Cada um desses defeitos
psicológicos tem forma animalesca; dentro de tais criaturas submersas está enfrascada
a Essência, a Consciência.
Condição prévia para toda
eliminação é compreensão íntegra do defeito que se quer eliminar.
Suplicai, se estais seguros
de haver compreendido; e retirai-vos do coito sem ejacular o sêmen.
Fazendo síntese transcendental
sobre muito longos e duros trabalhos, diremos: Primeiro, é preciso liberar a Essência
para que a luz brilhe em nós; depois, fusioná-la com Atman (o Ser), para liberar-nos
da mente; mais tarde, entregá-la ao Ancião dos Dias (o Pai que está em secreto,
a Mônada), para converter-nos em mestres ressurrectos perfeitos. E, por último,
absorvê-la, definitivamente em Ishvara, o Logos, primeira emanação do supremo
Parabrahaman (o grande Oceano do Espírito Universal de Vida).
Concluímos, agora, este
capítulo com o seguinte relato: Há muito tempo, quando eu ainda não havia reduzido
o ego a poeira cósmica, fiz uma invocação mágica formidável.
Chamei certo Grande Mestre
dizendo: "Vem! Vem! Vem! Profeta de RAA-HOOR-KHU. Vem até mim! Queira cumpri-la!
Queira cumpri-la! Queira cumpri-la! AUM... AUM... AUM... (entoando esta última
palavra como é devido, abrindo a boca com o A, arredondando-a em U e fechando-a
com o M).
Não é demais esclarecer
que o ambiente estava saturado de infinita harmonia, carregado de OD...
O resultado da invocação
não se fez esperar e o Grande Profeta veio para mim.
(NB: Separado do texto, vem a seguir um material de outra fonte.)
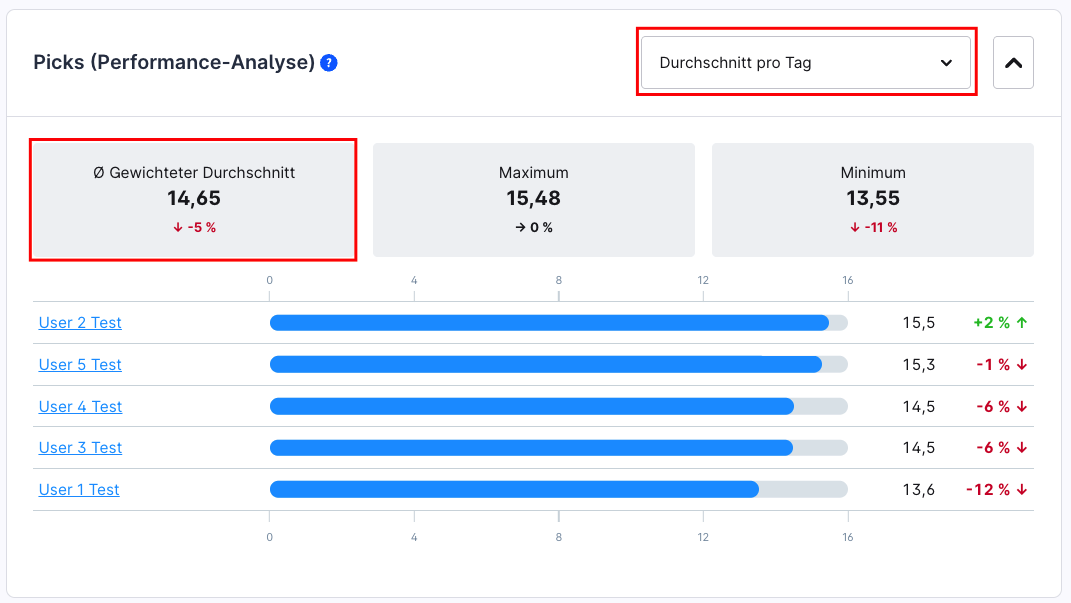This screenshot has width=1071, height=603.
Task: Select the Maximum stat card
Action: [533, 200]
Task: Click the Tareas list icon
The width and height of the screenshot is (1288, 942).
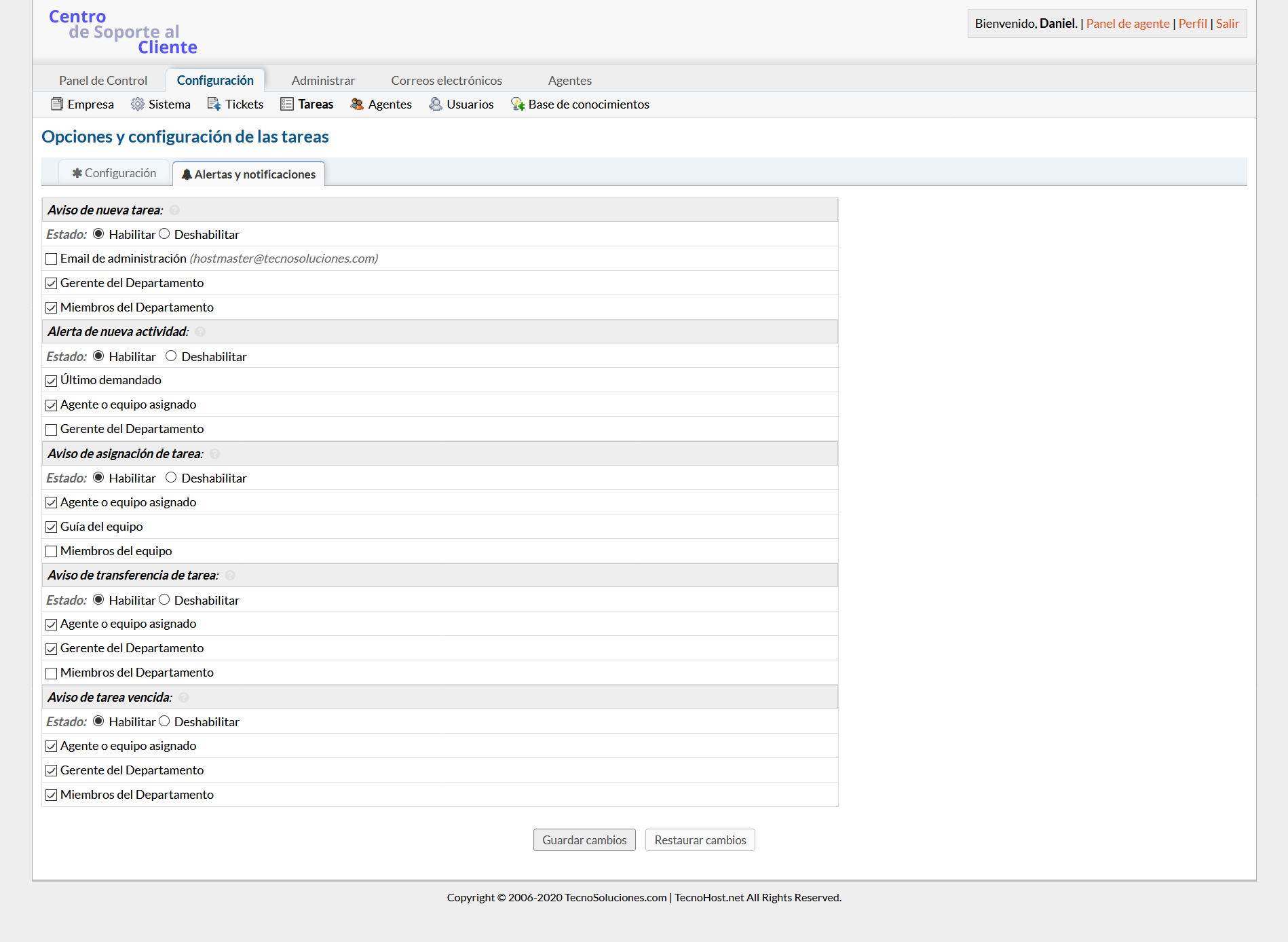Action: click(x=287, y=104)
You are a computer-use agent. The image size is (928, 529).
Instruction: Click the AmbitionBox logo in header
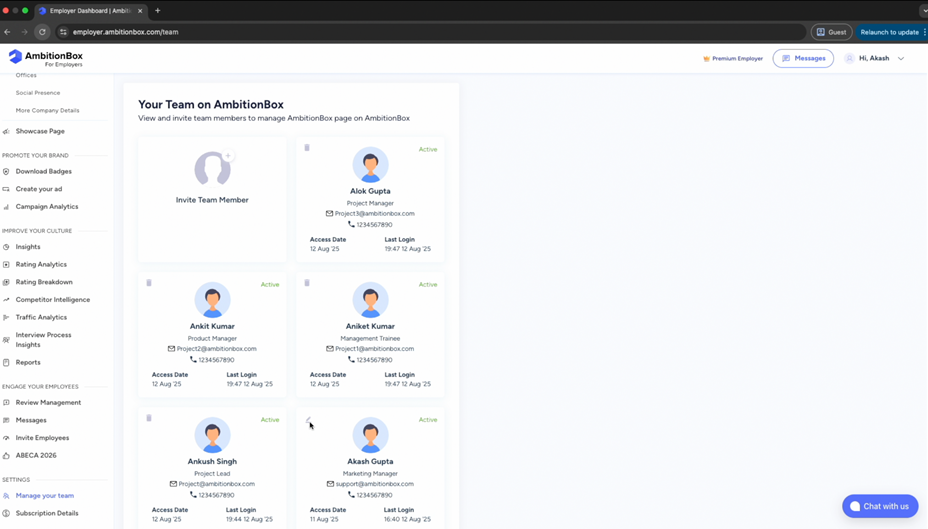click(x=46, y=58)
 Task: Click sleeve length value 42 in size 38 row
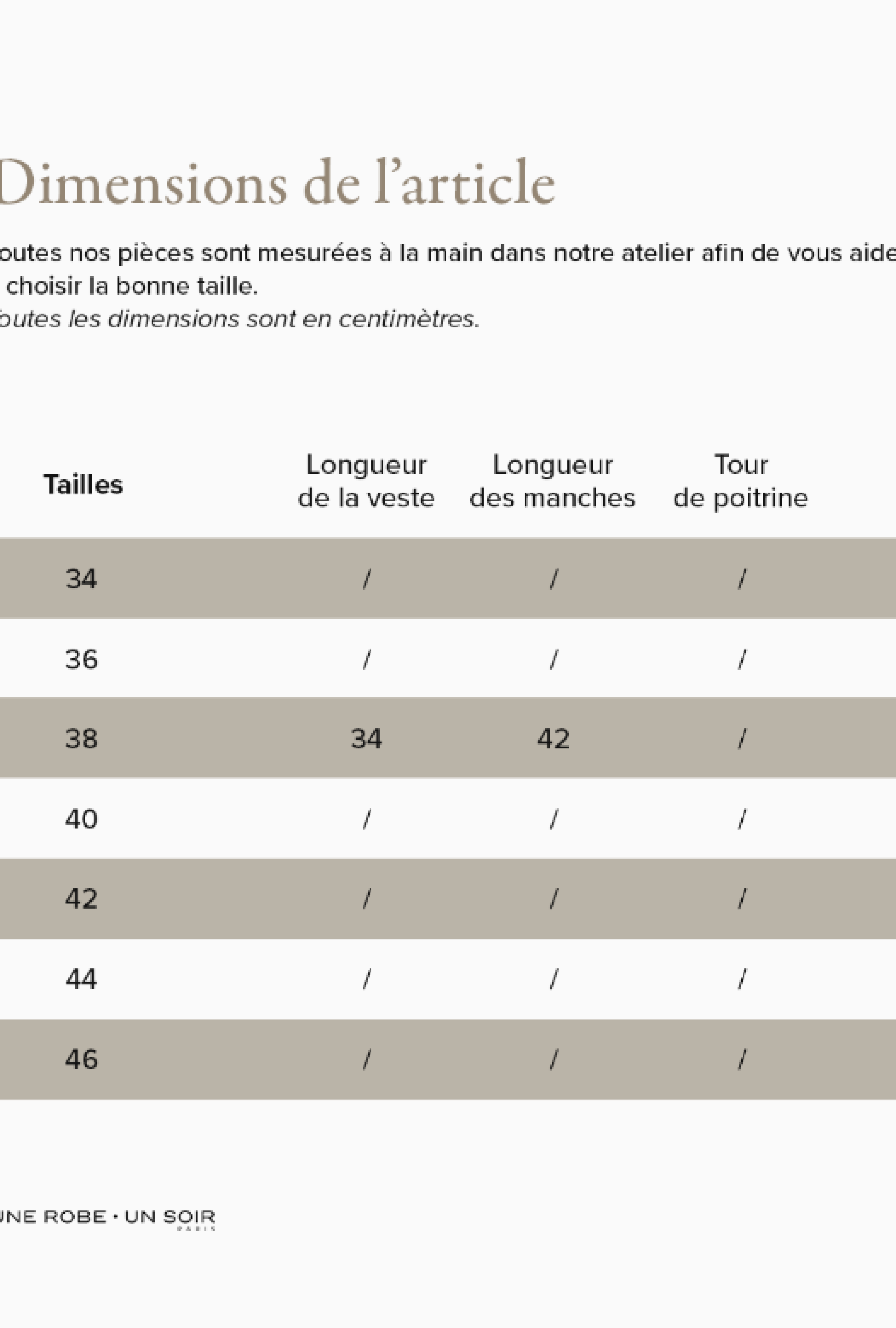point(553,739)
O Kabir assumiu uma figura
simbólica formidável que pude ver, ouvir, tocar e apalpar em toda a presença de
meu ser cósmico.
O Venerável parecia dividido
em duas metades. Da cintura para cima resplandecia gloriosamente. Sua fronte era
alta como os muros invictos da Jerusalém Celestial; seus cabelos, como a lã branca
caindo sobre suas costas imaculadas; seu nariz, reto como o de um Deus; seus olhos,
profundos e penetrantes; sua barba, preciosa como a do Ancião dos Dias; suas mãos,
como anéis de ouro engastados de jacintos; seus lábios, como os lírios que destilam
mirra fraglante...
Porém, na parte inferior
de seu corpo, da cintura para baixo, vi algo insólito; horripilantes formas bestiais,
personificando erros, demônios vermelhos, eus-diabos, dentro dos quais está engarrafada
a Consciência.
Eu te chamei para te pedir
a Iluminação. Tal foi minha súplica! É óbvio que em sua forma de apresentação
estava a resposta.
O ancião pôs sua destra
sobre minha cabeça e me disse: Chama-me cada vez que me necessites e eu te darei
a Iluminação!... Logo me bendisse e se retirou.
Com infinita alegria compreendi
tudo; só eliminando a lançadas essas criaturas animalescas, que todos levamos
dentro e entre as quais dorme a Consciência, advém a nós a Iluminação.